I pick up new things each time I watch The Prestige. We're talking about Christopher Nolan's adaptation of the book of the same name by Christopher Priest- I'm afraid I have yet to read the book, as I can't seem to find any library that stocks it, (though I do know some things about it- the characters have somewhat changed, for instance, and that it switches between Victorian and modern-day England instead of two journals.)
It had always bothered me how the dove gets his guts smashed out. Far from being concerned about the life of a fictional bird-- just, did we have to see its tiny little roadkill of a carcass? But I realized today that that scene is essential to the film. That bird sacrificed his life for the art, while the double, his twin brother, "took the bows" above the stage. This foreshadows almost the entirety of the rest of the movie and gives a new perspective on the characters therein.

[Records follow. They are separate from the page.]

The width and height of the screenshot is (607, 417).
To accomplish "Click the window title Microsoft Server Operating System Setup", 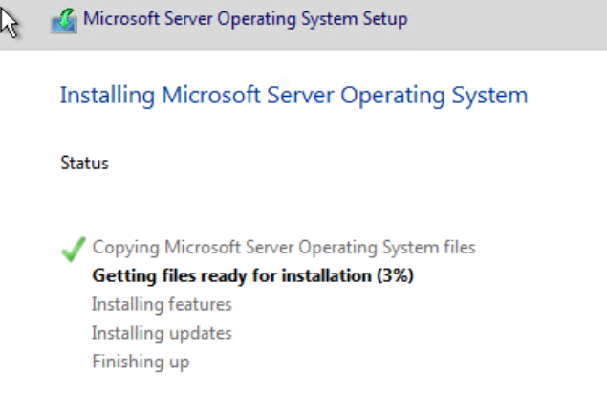I will (x=246, y=19).
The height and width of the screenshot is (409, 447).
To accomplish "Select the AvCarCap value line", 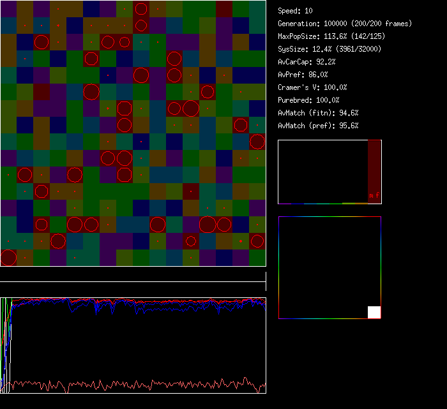I will tap(307, 62).
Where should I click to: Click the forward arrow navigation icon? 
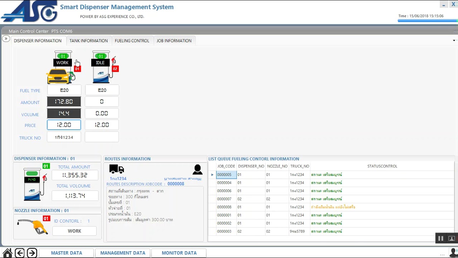[x=32, y=253]
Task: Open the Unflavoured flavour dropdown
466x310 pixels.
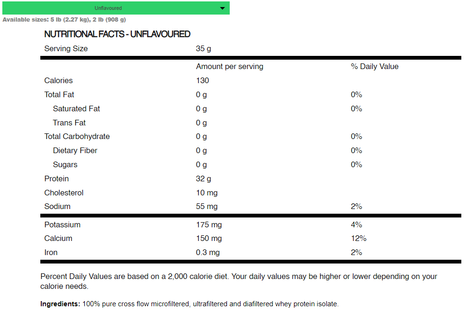Action: (108, 8)
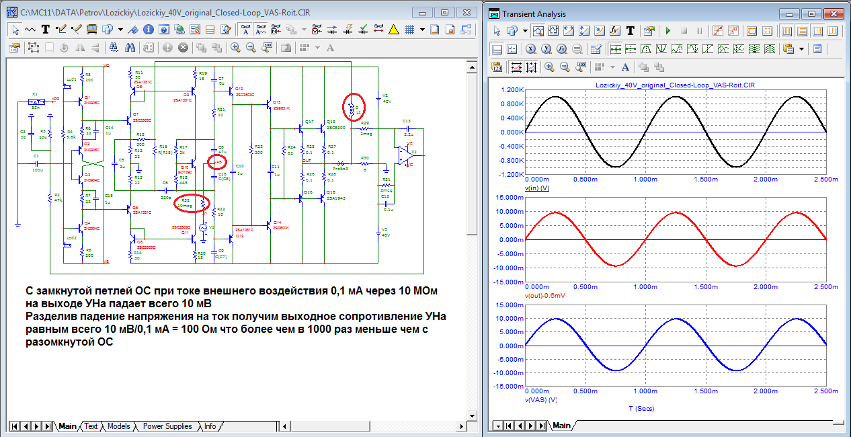Choose the Wire mode drawing tool

pos(61,30)
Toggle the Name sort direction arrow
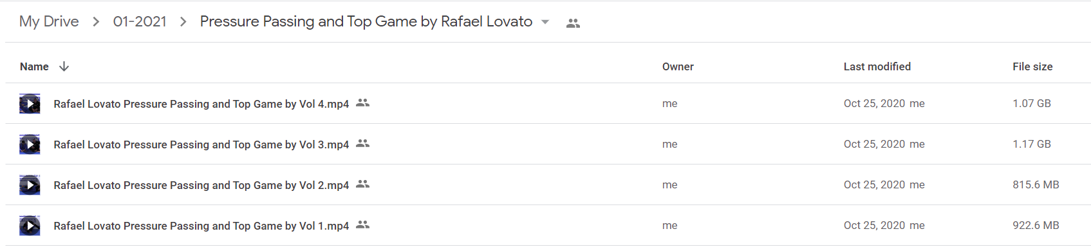The image size is (1091, 249). point(64,66)
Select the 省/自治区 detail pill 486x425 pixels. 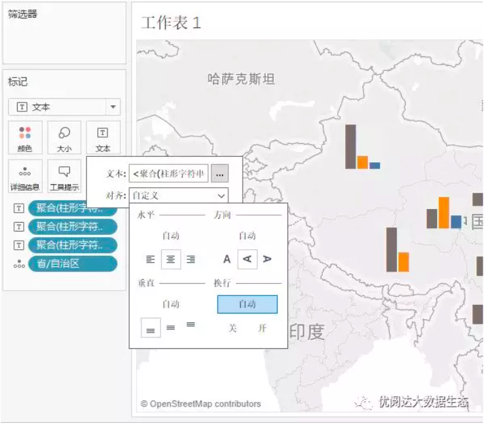coord(73,263)

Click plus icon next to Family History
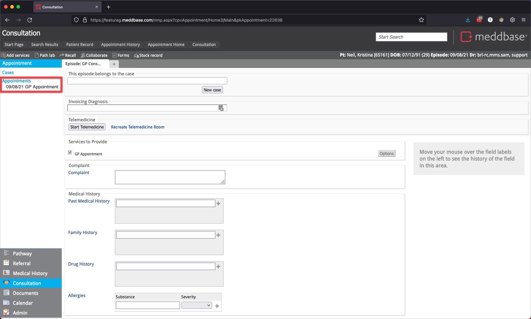pyautogui.click(x=218, y=235)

Viewed in the context of birds as a metaphor for the human spirit, things present themselves almost at once. Birds in cages are present throughout, a pretty obvious metaphor. It's slightly less obvious that this idea is visually echoed by the Nicola Tesla designs of the fantastical cage-like machines of The Disappearing Man acts, so that when Man's Reach Exceeds His Imagination, Angier is freed from his cage, while... Well, you know. It also explains why Borden is initially attracted to Sarah's not-son, and thus to Sarah.
Maybe these things were obvious to everyone else, but, like I said, I just got it today.